Word and element location data
┄┄┄┄┄┄┄┄┄┄┄┄┄┄┄┄┄┄┄┄

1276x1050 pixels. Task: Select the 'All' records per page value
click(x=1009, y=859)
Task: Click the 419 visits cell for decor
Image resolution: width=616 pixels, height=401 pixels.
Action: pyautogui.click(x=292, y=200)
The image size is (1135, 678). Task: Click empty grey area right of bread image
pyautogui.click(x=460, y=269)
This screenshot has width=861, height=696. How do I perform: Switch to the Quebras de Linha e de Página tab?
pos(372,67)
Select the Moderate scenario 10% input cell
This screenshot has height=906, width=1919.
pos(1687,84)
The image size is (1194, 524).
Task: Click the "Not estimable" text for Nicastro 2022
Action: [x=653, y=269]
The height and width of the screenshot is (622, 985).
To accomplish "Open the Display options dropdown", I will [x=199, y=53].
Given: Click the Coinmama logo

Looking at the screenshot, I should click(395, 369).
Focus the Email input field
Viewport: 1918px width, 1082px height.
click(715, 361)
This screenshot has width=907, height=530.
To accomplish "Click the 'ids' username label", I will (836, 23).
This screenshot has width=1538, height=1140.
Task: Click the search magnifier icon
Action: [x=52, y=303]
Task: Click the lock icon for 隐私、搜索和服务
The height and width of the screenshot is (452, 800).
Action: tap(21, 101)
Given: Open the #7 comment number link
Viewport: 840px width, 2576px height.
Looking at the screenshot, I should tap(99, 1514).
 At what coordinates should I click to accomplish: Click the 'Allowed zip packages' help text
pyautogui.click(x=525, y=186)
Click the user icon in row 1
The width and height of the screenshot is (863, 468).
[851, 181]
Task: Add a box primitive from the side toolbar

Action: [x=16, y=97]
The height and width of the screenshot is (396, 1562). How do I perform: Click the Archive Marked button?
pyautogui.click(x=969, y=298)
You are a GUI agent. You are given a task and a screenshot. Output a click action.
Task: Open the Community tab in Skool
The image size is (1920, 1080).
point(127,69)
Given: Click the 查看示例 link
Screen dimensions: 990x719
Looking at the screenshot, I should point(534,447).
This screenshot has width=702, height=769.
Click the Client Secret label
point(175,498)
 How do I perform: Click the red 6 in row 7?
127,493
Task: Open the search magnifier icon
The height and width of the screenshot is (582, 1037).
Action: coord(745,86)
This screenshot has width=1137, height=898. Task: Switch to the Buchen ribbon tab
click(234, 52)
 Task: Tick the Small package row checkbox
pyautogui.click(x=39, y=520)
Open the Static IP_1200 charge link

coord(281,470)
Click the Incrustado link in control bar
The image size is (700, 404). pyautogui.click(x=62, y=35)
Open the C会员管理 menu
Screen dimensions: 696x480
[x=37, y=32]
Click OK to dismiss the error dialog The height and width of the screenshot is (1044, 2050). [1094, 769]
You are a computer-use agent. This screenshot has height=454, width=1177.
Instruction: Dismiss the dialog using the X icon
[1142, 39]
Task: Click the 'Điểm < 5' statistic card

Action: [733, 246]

┄┄┄┄┄┄┄┄┄┄┄┄┄┄┄┄┄┄┄┄

Directive => Put every line of the material above into a Markdown table with the columns Number and Material line, numbering the rows and leaving out blank lines.

Result of this exercise =>
| Number | Material line |
|---|---|
| 1 | 1276x1050 pixels. Task: Select the 'All' records per page value |
| 2 | click(x=1009, y=859) |
| 3 | Task: Click the 419 visits cell for decor |
| 4 | Image resolution: width=616 pixels, height=401 pixels. |
| 5 | Action: pyautogui.click(x=292, y=200) |
| 6 | The image size is (1135, 678). Task: Click empty grey area right of bread image |
| 7 | pyautogui.click(x=460, y=269) |
| 8 | This screenshot has width=861, height=696. How do I perform: Switch to the Quebras de Linha e de Página tab? |
| 9 | pos(372,67) |
| 10 | Select the Moderate scenario 10% input cell |
| 11 | This screenshot has height=906, width=1919. |
| 12 | pos(1687,84) |
| 13 | The image size is (1194, 524). |
| 14 | Task: Click the "Not estimable" text for Nicastro 2022 |
| 15 | Action: [x=653, y=269] |
| 16 | The height and width of the screenshot is (622, 985). |
| 17 | To accomplish "Open the Display options dropdown", I will [x=199, y=53]. |
| 18 | Given: Click the Coinmama logo |
| 19 | Looking at the screenshot, I should click(395, 369). |
| 20 | Focus the Email input field |
| 21 | Viewport: 1918px width, 1082px height. |
| 22 | click(715, 361) |
| 23 | This screenshot has width=907, height=530. |
| 24 | To accomplish "Click the 'ids' username label", I will (836, 23). |
| 25 | This screenshot has width=1538, height=1140. |
| 26 | Task: Click the search magnifier icon |
| 27 | Action: [x=52, y=303] |
| 28 | Task: Click the lock icon for 隐私、搜索和服务 |
| 29 | The height and width of the screenshot is (452, 800). |
| 30 | Action: tap(21, 101) |
| 31 | Given: Open the #7 comment number link |
| 32 | Viewport: 840px width, 2576px height. |
| 33 | Looking at the screenshot, I should tap(99, 1514). |
| 34 |  At what coordinates should I click to accomplish: Click the 'Allowed zip packages' help text |
| 35 | pyautogui.click(x=525, y=186) |
| 36 | Click the user icon in row 1 |
| 37 | The width and height of the screenshot is (863, 468). |
| 38 | [851, 181] |
| 39 | Task: Add a box primitive from the side toolbar |
| 40 | Action: [x=16, y=97] |
| 41 | The height and width of the screenshot is (396, 1562). How do I perform: Click the Archive Marked button? |
| 42 | pyautogui.click(x=969, y=298) |
| 43 | You are a GUI agent. You are given a task and a screenshot. Output a click action. |
| 44 | Task: Open the Community tab in Skool |
| 45 | The image size is (1920, 1080). |
| 46 | point(127,69) |
| 47 | Given: Click the 查看示例 link |
| 48 | Screen dimensions: 990x719 |
| 49 | Looking at the screenshot, I should point(534,447). |
| 50 | This screenshot has width=702, height=769. |
| 51 | Click the Client Secret label |
| 52 | point(175,498) |
| 53 |  How do I perform: Click the red 6 in row 7? |
| 54 | 127,493 |
| 55 | Task: Open the search magnifier icon |
| 56 | The height and width of the screenshot is (582, 1037). |
| 57 | Action: coord(745,86) |
| 58 | This screenshot has width=1137, height=898. Task: Switch to the Buchen ribbon tab |
| 59 | click(234, 52) |
| 60 |  Task: Tick the Small package row checkbox |
| 61 | pyautogui.click(x=39, y=520) |
| 62 | Open the Static IP_1200 charge link |
| 63 | coord(281,470) |
| 64 | Click the Incrustado link in control bar |
| 65 | The image size is (700, 404). pyautogui.click(x=62, y=35) |
| 66 | Open the C会员管理 menu |
| 67 | Screen dimensions: 696x480 |
| 68 | [x=37, y=32] |
| 69 | Click OK to dismiss the error dialog The height and width of the screenshot is (1044, 2050). [1094, 769] |
| 70 | You are a computer-use agent. This screenshot has height=454, width=1177. |
| 71 | Instruction: Dismiss the dialog using the X icon |
| 72 | [1142, 39] |
| 73 | Task: Click the 'Điểm < 5' statistic card |
| 74 | Action: [733, 246] |